Rede von Richard Wurbs
  • Parteizugehörigkeit zum Zeitpunkt der Rede: (FDP)
  • Letzte offizielle eingetragene Parteizugehörigkeit: (FDP)
Das Wort hat der Herr Abgeordnete Dr. Riedl.

  • insert_commentNächste Rede als Kontext
    Rede von Dr. Erich Riedl


    • Parteizugehörigkeit zum Zeitpunkt der Rede: (CDU/CSU)
    • Letzte offizielle eingetragene Parteizugehörigkeit: (CSU)
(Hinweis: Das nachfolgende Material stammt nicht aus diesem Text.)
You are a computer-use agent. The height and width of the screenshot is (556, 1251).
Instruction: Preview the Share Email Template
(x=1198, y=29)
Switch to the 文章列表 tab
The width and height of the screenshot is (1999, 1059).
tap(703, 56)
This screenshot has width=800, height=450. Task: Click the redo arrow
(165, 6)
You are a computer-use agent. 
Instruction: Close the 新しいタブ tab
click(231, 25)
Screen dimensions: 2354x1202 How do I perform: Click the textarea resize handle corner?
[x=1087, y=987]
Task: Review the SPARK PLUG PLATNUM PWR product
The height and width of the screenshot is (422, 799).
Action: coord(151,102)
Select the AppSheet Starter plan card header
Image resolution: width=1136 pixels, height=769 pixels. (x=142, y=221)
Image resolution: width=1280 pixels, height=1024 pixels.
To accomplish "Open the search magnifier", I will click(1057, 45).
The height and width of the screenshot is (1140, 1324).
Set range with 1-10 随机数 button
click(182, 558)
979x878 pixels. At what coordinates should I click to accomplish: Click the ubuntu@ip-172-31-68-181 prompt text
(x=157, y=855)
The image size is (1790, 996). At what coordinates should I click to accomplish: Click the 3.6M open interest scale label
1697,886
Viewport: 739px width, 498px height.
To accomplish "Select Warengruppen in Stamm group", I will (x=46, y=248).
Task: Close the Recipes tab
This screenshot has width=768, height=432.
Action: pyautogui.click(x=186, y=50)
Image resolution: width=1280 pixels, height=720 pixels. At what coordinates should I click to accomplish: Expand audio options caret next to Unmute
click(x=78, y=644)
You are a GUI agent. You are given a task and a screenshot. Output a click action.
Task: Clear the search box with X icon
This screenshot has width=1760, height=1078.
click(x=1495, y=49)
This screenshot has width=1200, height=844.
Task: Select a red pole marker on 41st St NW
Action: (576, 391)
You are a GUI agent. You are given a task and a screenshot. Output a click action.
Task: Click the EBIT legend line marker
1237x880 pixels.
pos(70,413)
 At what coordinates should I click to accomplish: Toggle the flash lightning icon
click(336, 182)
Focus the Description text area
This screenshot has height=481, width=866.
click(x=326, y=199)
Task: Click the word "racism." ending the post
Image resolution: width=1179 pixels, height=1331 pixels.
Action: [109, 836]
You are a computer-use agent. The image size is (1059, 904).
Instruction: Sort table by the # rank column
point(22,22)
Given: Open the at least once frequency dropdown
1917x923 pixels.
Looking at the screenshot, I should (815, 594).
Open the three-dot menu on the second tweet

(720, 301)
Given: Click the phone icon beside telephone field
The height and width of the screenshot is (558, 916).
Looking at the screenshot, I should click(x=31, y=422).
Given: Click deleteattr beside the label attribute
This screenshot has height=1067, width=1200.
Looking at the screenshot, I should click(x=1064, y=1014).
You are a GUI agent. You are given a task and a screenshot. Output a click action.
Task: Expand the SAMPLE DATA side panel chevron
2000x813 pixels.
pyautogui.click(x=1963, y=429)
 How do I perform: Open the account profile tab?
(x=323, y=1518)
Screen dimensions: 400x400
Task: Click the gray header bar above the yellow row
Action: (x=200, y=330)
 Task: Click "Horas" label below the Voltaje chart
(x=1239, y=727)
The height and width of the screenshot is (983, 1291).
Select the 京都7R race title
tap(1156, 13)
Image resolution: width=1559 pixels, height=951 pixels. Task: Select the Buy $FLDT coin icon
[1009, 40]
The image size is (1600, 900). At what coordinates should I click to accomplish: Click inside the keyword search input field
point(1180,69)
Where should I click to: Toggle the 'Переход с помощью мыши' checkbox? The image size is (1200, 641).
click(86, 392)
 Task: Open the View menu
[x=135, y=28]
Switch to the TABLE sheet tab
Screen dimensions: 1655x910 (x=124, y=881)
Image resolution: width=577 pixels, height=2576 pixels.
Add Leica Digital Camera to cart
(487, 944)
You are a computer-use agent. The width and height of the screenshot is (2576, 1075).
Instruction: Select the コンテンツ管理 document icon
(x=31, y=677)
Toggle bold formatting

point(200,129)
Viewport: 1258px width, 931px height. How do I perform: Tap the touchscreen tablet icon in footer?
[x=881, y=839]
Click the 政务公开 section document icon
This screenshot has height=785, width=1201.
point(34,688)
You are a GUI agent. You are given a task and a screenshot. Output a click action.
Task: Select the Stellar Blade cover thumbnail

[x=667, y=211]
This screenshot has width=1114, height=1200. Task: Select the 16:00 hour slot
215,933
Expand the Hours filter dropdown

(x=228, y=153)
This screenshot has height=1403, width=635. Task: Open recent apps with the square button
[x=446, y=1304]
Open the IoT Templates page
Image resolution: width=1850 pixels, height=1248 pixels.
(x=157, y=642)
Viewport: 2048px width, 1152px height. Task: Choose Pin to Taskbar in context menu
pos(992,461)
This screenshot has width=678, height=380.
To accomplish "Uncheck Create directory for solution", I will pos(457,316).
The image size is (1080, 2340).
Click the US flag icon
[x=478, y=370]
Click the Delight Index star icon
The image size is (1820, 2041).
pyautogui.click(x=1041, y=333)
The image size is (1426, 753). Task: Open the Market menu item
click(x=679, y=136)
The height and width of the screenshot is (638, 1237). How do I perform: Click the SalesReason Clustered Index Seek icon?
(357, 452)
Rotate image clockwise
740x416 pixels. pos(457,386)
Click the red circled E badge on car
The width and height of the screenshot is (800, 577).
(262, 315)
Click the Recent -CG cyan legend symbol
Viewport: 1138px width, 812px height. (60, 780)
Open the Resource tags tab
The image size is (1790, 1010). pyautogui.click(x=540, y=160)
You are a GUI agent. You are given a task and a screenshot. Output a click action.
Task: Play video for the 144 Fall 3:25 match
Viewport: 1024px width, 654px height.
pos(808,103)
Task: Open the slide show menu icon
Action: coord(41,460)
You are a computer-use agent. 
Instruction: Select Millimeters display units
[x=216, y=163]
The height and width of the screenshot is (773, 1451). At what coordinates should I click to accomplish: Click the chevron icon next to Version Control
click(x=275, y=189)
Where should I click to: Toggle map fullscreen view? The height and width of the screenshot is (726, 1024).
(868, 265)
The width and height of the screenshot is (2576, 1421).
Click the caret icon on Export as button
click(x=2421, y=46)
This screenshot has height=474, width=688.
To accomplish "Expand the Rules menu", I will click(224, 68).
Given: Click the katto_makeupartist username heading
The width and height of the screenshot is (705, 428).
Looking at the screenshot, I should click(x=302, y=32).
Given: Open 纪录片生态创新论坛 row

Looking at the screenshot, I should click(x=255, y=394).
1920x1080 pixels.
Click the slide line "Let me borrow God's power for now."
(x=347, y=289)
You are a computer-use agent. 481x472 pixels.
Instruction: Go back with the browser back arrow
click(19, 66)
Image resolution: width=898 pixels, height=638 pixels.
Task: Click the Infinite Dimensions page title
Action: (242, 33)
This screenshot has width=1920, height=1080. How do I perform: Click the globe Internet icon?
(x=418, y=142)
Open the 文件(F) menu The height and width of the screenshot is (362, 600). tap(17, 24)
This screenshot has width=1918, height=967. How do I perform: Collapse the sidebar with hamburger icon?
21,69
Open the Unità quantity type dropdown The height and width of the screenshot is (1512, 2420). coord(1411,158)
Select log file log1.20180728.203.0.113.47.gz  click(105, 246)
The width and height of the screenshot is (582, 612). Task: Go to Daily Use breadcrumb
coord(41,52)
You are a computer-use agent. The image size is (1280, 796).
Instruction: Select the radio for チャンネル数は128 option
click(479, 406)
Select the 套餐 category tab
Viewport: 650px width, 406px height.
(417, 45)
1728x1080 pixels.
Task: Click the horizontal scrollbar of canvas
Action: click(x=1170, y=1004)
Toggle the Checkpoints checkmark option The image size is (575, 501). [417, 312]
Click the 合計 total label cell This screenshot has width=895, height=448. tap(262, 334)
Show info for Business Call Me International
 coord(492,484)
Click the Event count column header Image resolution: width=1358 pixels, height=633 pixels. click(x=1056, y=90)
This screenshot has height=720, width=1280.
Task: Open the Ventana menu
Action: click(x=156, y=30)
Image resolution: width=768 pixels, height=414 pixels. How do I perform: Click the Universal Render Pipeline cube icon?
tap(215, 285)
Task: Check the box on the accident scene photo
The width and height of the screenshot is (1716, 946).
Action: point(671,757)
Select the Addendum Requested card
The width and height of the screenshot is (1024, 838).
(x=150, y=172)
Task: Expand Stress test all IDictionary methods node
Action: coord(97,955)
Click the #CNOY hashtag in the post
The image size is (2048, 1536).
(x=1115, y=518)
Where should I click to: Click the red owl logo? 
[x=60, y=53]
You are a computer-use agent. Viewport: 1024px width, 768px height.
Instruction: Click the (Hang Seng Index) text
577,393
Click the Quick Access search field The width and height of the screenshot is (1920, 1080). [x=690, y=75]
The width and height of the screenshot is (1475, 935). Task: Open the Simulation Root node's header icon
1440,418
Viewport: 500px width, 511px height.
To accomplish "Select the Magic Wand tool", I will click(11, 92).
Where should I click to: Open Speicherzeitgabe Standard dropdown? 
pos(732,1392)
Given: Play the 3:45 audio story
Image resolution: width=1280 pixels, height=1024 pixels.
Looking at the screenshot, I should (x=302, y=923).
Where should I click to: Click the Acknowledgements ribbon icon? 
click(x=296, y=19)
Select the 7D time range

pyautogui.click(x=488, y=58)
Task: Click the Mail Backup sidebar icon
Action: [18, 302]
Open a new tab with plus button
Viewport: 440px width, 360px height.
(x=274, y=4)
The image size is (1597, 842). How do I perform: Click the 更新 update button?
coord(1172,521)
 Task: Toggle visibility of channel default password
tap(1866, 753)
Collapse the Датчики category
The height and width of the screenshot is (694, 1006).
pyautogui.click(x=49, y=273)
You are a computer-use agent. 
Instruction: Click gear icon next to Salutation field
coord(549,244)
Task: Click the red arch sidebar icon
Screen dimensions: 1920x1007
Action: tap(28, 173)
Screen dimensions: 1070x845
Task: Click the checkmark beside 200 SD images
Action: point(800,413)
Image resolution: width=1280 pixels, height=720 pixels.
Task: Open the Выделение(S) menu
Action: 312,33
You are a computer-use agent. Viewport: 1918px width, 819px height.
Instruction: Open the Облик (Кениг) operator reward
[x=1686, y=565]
    Herr Präsident! Meine sehr verehrten Damen und Herren! Herr Kollege Westphal, wer so verbittert Gift und Galle spuckt und

    (Unruhe bei der SPD)

    derart frustriert im Deutschen Bundestag zu einer zugegebenermaßen ernsten Thematik spricht, der muß doch in den letzten Monaten in seiner Fraktion ganz schreckliche Erlebnisse hinter sich gebracht haben.

    (Beifall bei der CDU/CSU — Lachen bei der SPD)

    Herr Kollege Westphal, Sie haben heute dem bayerischen Ministerpräsidenten Strauß vorgeworfen, er habe hier gestammelt. Wenn Sie so reden könnten wie Franz Josef Strauß, dann würden Sie nicht Westphal, sondern Graf von Westphalen heißen müssen. Das darf ich Ihnen mal sagen.